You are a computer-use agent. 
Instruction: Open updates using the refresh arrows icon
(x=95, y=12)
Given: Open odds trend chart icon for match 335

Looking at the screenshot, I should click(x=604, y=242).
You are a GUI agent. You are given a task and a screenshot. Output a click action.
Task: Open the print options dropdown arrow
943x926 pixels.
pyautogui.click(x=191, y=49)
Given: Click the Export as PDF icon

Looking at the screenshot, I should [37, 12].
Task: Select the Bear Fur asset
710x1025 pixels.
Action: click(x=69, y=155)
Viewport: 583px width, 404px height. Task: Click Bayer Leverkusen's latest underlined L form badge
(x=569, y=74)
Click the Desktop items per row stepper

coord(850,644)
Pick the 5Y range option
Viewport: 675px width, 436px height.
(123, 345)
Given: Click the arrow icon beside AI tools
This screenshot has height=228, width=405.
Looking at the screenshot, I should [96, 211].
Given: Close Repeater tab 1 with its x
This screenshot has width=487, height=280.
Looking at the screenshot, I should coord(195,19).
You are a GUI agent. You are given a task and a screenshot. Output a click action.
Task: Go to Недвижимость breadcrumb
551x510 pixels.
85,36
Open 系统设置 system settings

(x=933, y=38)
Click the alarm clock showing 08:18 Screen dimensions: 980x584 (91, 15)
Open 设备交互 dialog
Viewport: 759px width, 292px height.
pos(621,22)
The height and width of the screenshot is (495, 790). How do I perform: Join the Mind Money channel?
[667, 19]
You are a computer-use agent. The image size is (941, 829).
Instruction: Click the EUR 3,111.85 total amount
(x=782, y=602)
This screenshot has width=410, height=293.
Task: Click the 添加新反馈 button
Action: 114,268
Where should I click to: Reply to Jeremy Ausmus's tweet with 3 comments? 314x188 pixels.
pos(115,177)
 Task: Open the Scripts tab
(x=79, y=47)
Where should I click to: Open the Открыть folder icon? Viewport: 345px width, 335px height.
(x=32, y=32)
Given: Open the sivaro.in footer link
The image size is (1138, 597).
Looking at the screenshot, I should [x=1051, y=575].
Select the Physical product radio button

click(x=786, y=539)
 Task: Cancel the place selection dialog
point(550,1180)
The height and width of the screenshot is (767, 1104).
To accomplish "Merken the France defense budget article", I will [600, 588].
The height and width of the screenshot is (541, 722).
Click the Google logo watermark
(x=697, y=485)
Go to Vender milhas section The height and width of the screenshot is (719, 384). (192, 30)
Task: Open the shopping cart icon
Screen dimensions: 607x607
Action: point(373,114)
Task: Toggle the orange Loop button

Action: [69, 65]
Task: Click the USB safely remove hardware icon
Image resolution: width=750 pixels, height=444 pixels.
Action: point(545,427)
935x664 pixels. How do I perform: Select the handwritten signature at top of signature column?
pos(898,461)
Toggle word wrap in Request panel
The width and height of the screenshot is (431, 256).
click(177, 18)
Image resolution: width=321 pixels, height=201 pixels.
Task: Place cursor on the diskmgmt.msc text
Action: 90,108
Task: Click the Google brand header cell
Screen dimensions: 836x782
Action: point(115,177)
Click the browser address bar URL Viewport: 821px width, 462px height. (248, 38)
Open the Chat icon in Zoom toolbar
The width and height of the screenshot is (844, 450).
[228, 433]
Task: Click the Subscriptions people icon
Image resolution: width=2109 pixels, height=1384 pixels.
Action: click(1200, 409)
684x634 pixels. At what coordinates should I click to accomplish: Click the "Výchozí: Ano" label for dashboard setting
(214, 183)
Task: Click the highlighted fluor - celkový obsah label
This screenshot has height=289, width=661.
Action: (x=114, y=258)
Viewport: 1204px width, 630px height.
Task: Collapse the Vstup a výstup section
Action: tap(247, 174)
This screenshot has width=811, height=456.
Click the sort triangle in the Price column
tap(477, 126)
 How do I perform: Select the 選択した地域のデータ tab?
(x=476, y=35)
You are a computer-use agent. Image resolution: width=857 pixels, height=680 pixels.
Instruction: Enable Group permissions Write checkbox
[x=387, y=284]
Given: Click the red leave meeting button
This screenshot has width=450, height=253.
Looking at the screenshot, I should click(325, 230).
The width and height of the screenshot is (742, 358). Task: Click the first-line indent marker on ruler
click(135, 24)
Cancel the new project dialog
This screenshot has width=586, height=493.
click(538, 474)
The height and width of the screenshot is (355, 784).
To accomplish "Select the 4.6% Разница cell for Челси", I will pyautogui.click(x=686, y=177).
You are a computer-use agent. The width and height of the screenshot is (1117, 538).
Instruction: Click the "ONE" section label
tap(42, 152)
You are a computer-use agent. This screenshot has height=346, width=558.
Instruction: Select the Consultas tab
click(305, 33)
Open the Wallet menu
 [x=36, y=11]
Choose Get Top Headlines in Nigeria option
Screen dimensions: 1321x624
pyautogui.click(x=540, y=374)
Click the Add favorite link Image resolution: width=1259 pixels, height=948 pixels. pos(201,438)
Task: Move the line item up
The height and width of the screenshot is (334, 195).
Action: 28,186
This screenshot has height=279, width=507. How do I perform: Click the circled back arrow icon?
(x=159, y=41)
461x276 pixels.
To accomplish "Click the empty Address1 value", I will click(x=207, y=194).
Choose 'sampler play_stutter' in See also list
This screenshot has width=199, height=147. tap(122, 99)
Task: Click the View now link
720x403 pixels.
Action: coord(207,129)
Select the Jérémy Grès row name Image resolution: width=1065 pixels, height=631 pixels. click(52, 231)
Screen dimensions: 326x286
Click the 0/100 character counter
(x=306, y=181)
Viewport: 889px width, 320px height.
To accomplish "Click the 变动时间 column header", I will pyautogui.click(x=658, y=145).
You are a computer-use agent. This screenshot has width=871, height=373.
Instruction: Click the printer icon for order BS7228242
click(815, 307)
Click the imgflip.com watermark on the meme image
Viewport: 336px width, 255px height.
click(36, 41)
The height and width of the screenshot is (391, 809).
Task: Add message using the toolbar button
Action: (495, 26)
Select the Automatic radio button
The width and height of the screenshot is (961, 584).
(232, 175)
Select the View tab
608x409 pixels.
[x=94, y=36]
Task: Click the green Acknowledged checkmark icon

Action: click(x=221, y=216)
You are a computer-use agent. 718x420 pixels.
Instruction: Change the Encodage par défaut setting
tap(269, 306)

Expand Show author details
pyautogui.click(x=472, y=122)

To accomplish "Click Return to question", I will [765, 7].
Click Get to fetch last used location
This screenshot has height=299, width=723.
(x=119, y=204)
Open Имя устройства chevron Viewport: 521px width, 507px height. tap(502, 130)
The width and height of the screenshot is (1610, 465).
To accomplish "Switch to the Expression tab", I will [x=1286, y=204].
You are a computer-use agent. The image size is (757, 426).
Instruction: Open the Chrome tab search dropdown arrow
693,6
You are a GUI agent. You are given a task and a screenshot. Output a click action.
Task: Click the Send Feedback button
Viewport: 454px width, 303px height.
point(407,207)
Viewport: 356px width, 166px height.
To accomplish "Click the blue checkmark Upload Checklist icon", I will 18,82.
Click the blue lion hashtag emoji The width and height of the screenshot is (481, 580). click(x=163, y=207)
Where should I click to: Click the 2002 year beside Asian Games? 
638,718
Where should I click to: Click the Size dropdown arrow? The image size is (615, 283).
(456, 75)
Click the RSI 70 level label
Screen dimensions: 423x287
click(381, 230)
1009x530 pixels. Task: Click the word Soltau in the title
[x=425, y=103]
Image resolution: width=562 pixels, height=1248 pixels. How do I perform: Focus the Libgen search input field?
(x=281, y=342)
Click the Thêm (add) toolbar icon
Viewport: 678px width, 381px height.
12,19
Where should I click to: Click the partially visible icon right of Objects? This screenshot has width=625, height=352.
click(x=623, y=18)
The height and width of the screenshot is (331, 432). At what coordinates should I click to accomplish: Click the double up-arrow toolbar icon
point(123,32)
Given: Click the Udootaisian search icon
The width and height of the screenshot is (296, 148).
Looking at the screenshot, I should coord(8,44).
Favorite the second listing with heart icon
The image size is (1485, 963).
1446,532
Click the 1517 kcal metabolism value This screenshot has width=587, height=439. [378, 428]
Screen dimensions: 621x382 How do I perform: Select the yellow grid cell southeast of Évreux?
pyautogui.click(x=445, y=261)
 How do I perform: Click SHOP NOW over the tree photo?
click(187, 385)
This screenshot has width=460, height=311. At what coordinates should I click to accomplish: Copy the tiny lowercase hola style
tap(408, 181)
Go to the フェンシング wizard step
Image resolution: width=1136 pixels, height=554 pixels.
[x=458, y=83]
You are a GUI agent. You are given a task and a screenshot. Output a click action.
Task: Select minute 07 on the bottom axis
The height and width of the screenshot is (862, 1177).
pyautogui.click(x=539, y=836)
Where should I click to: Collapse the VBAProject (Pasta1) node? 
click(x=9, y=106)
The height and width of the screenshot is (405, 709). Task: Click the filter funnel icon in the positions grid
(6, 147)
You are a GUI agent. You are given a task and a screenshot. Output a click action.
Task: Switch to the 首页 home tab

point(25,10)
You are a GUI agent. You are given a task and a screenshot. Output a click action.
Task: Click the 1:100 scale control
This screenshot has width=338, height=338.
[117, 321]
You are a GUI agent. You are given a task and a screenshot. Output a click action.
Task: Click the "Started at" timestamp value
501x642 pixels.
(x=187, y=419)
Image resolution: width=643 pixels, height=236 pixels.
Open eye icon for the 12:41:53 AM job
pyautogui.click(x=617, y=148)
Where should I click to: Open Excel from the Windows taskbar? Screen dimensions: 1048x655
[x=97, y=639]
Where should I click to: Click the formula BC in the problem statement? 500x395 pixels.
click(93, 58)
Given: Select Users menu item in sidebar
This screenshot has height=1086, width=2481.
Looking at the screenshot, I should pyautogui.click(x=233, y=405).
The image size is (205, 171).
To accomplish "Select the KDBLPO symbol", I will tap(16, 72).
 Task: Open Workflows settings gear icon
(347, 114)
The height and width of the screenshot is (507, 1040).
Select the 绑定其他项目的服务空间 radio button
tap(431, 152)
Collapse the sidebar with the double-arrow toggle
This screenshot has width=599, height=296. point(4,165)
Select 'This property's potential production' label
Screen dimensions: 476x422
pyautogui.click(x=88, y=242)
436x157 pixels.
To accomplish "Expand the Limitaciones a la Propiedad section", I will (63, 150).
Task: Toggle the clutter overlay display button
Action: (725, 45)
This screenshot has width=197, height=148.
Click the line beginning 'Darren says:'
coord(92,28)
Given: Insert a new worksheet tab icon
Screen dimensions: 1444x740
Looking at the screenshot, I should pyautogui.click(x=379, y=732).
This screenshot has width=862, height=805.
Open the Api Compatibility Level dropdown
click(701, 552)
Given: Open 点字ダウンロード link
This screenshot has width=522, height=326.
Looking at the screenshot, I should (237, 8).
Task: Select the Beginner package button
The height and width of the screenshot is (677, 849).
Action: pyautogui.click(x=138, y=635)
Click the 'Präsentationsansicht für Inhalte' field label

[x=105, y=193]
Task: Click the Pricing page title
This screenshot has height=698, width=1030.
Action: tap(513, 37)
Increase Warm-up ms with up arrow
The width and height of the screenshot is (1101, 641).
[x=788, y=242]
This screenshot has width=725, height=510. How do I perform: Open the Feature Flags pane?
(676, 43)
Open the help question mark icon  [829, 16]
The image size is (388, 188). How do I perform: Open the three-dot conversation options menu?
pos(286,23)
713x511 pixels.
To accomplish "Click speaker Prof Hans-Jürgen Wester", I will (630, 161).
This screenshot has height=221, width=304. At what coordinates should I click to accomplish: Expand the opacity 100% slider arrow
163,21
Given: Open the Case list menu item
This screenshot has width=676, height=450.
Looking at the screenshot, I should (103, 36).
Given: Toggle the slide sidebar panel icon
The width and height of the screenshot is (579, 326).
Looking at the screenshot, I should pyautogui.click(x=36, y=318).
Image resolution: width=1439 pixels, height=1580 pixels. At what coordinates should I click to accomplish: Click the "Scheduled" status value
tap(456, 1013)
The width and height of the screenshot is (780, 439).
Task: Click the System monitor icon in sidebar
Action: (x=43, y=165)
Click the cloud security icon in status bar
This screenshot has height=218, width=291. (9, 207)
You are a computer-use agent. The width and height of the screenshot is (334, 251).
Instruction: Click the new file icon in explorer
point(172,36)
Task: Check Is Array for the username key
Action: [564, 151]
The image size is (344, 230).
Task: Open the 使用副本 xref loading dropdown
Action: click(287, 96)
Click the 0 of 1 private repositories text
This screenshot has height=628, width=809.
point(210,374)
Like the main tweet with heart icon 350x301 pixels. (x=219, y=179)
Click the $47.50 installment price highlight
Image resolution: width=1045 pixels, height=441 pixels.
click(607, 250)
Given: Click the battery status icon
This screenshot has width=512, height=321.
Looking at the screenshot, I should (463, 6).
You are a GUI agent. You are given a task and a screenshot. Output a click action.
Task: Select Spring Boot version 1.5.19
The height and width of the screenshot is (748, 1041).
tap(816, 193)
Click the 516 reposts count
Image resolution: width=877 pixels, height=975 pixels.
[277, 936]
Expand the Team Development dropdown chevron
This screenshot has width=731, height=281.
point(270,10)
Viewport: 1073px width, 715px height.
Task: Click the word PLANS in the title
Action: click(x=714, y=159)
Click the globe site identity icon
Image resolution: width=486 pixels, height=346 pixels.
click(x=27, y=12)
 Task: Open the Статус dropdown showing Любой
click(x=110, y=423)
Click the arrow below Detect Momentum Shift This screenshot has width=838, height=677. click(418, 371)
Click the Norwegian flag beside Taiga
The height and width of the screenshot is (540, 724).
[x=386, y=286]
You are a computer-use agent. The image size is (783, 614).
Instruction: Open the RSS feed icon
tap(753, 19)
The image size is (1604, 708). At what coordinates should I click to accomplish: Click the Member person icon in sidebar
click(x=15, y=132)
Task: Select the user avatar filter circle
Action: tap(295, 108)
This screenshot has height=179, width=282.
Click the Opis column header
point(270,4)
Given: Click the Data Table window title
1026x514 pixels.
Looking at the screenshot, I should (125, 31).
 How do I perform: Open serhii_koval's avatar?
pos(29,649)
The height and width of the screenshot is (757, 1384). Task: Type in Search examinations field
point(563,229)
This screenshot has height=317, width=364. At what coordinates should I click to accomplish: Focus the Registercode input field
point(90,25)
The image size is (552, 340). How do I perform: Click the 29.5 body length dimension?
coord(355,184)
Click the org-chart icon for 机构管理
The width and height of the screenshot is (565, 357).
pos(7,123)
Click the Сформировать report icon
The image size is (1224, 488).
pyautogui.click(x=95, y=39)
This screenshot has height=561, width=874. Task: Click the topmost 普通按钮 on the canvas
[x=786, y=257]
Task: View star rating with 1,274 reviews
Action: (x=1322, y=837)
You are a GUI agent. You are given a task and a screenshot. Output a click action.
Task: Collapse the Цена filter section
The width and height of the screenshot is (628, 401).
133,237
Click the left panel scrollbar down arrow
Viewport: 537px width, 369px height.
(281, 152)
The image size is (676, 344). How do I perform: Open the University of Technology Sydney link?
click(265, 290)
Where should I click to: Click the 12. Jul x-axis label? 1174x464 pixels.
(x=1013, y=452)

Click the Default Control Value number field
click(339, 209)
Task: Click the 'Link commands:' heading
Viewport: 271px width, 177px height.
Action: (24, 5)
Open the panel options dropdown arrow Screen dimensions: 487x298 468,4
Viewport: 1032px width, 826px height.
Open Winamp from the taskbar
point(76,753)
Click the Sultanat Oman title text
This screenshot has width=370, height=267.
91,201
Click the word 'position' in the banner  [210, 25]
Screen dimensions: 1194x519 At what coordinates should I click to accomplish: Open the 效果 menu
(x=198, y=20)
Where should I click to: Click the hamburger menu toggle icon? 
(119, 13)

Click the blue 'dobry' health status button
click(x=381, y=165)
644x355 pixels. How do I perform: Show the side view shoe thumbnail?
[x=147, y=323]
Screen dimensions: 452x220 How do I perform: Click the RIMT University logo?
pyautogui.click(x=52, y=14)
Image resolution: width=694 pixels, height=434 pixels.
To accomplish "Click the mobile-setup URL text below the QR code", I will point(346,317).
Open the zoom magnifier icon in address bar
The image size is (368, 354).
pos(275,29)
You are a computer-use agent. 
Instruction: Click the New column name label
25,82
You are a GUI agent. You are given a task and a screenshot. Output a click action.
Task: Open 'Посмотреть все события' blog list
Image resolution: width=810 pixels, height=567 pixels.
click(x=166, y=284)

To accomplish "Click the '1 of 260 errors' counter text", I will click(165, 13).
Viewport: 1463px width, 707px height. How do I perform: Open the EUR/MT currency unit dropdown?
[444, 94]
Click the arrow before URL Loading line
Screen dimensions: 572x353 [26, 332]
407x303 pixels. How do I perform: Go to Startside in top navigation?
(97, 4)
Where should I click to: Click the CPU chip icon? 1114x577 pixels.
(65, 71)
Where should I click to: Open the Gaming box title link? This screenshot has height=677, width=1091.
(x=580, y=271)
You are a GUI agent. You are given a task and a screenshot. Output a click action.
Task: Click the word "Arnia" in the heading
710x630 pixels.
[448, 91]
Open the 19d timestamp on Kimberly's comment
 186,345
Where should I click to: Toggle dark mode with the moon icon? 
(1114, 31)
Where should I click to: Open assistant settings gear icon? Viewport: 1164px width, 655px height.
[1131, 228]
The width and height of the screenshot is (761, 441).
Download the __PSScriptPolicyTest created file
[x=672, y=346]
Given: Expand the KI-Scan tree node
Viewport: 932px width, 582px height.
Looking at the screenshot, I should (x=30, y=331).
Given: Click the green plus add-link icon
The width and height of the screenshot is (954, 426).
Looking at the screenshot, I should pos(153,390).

### ACTION ITEM
Work out how many lines above contain "heart", then write only that number.

### SOLUTION
2